Writing in The Tennessean in August 2020, Eli Foster draws a parallel between racism and addictions:

White folks need to start treating racism like an addiction. When an addict wants to overcome the addiction and get clean, they isolate themselves from the substance. This period of withdrawal is so hard, the body convulses as it cries out for the substance. Once clean, addicts measure their victories in minutes, hours, days, weeks, months and years. Addicts realize that if they let their guard down, then the addiction will destroy them. They are constantly battling to stay clean.

He identifies two such periods of withdrawal in Reconstruction and the Civil Rights Movement, both followed by periods of relapse: Jim Crow was the relapse after Reconstruction; the period of resurgent white nationalism we are in right now is the relapse after the Civil Rights Movement.

Writing last year in a Medium.com blog post, Allison Gaines notes that white privilege becomes a positive reinforcement for white supremacy, and all the curious little rationalizations begin to creep in to gradually blind us to the extent of our sickness. White grievances deflect blame away from white folks and prevent accountability, which perpetuates relapse.

I have often felt that white supremacy and systemic racism are a poison well that we in the U. S. go back to again and again for a drink that never satisfies, and that whenever we say, “racism is a thing of the past,” it’s actually a form of denial that never works because we’ve underestimated its power and failed to go to the roots of it—the lies white Americans have told themselves and others because of the shame attached to being unable to cure this on our own.

Foster proposes a Seven-Step program to address racism, modeled on the Twelve Steps of Alcoholics Anonymous:

  1. Admit that you are addicted to racism.
  2. Search your heart to discover your racist tendencies and choose to be better.
  3. Spend time with Black people.
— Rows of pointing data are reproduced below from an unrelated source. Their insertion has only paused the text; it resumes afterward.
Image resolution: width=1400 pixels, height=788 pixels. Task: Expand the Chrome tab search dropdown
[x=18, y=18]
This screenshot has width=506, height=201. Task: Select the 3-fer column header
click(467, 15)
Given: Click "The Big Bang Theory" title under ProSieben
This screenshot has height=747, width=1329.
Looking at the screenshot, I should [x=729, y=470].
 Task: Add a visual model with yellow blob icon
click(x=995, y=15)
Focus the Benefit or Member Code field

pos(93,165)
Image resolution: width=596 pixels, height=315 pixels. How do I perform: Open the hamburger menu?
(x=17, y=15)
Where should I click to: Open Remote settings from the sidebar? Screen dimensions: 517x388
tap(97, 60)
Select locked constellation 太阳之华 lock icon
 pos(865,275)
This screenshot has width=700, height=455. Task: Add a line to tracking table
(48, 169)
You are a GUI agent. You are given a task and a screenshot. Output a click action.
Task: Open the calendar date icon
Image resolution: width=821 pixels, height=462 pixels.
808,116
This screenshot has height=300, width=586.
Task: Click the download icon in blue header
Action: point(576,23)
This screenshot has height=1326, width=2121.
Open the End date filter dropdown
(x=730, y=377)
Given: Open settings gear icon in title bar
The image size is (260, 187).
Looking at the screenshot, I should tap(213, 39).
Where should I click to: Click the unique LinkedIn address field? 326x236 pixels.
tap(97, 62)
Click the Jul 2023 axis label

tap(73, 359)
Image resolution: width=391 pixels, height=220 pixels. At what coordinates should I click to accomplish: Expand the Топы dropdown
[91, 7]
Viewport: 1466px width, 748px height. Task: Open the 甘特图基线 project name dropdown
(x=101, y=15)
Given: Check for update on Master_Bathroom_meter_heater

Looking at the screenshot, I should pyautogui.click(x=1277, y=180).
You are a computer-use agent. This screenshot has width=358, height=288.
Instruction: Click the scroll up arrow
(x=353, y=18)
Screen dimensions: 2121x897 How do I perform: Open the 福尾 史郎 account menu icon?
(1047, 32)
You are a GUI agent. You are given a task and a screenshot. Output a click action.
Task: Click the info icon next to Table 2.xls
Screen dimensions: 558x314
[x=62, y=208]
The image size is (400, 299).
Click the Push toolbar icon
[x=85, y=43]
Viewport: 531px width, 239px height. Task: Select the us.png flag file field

Appreciate their culture.
  4. Do the work. Read the books. Watch the documentaries.
  5. Stand guard, because you are one small step away from falling back into addiction. When you mess up, continue to fight against this addiction for future generations.
  6. Hope. Acknowledge that God gives us the power to overcome.
  7. Hold each other accountable. For an addict, the sponsor is the key for fighting addiction. White people need to sponsor each other to truly change the system.

Gaines says that we must counter white supremacy by creating paths to rehabilitation. White Americans need to be healed of this disease.

What are your thoughts on this?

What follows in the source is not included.